▶ _Trecho_
#####

A morte, ainda considerada um tabu, é inserida na arte de várias maneiras. No Festival de Teatro de Curitiba não foi diferente: duas peças, “A maldição dos 27 anos – um guia de sobrevivência da Vigor Mortis” e “Make Morte Pop Again”, da Mostra Lúcia Camargo e Mostra Circuito independente, exploram a temática de maneiras distintas.
A primeira leva o público para a noite em que os portões do inferno se abrem. Já a segunda insere os humanos dentro do Terminal das Entidades Intergaláticas Associadas (TEIA), para conhecer os responsáveis pelo universo e ajudar em uma decisão muito importante.
Morte assopra as velinhas
A peça “A maldição dos 27 anos – um guia de sobrevivência da Vigor Mortis” foi criada em comemoração aos 27 anos da companhia de teatro curitibana Vigor Mortis. “A gente escolheu essa data por causa da brincadeira da maldição dos 27 anos, do mundo rock n’ roll, e a gente é rock n’ roll”, explica o diretor do espetáculo, Paulo Biscaia Filho. Ele se refere à lenda envolvendo as mortes de ícones da música como Kurt Cobain e Amy Winehouse, ambos aos 27 anos.

#####

▶ _Registros fornecidos_

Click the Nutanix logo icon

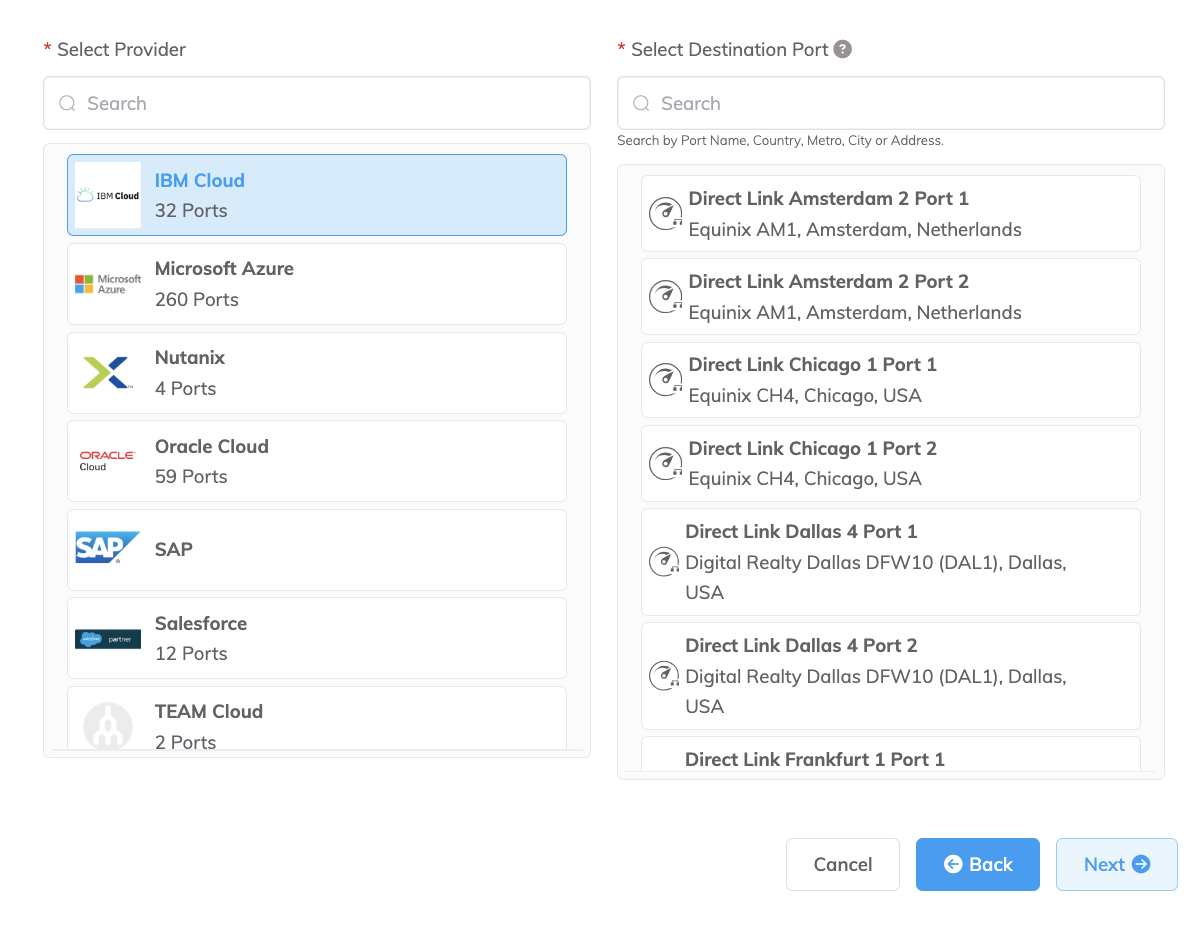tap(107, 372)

#####

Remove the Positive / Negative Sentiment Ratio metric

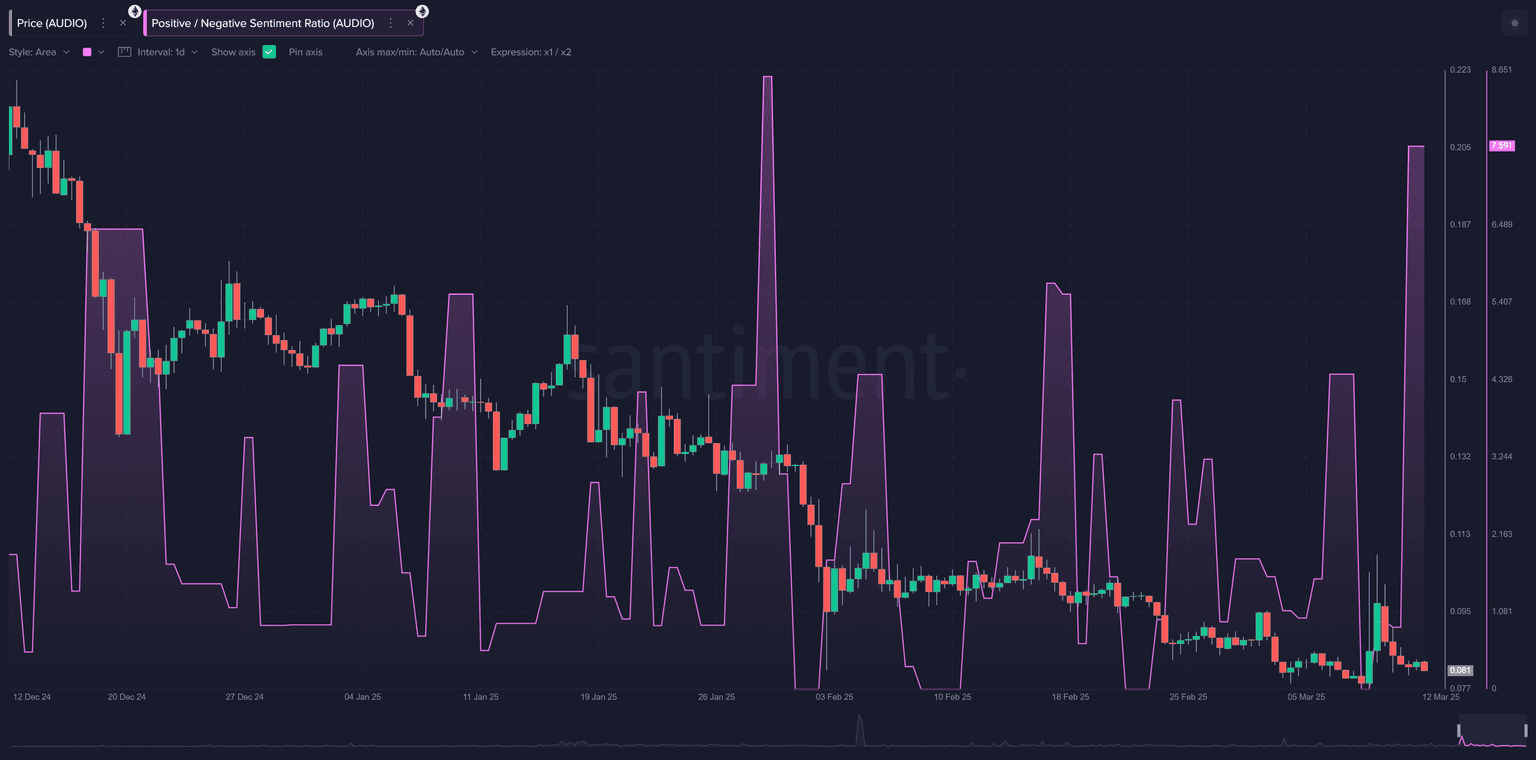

#####

▶ _Objetivo da tarefa_
De acordo com o trecho sobre o Festival de Teatro de Curitiba, em comemoração a que foi criada a peça "A maldição dos 27 anos – um guia de sobrevivência da Vigor Mortis"? Os registros não desempenham papel algum nesta atividade.

▶ _Resultado_
Aos 27 anos da companhia de teatro curitibana Vigor Mortis.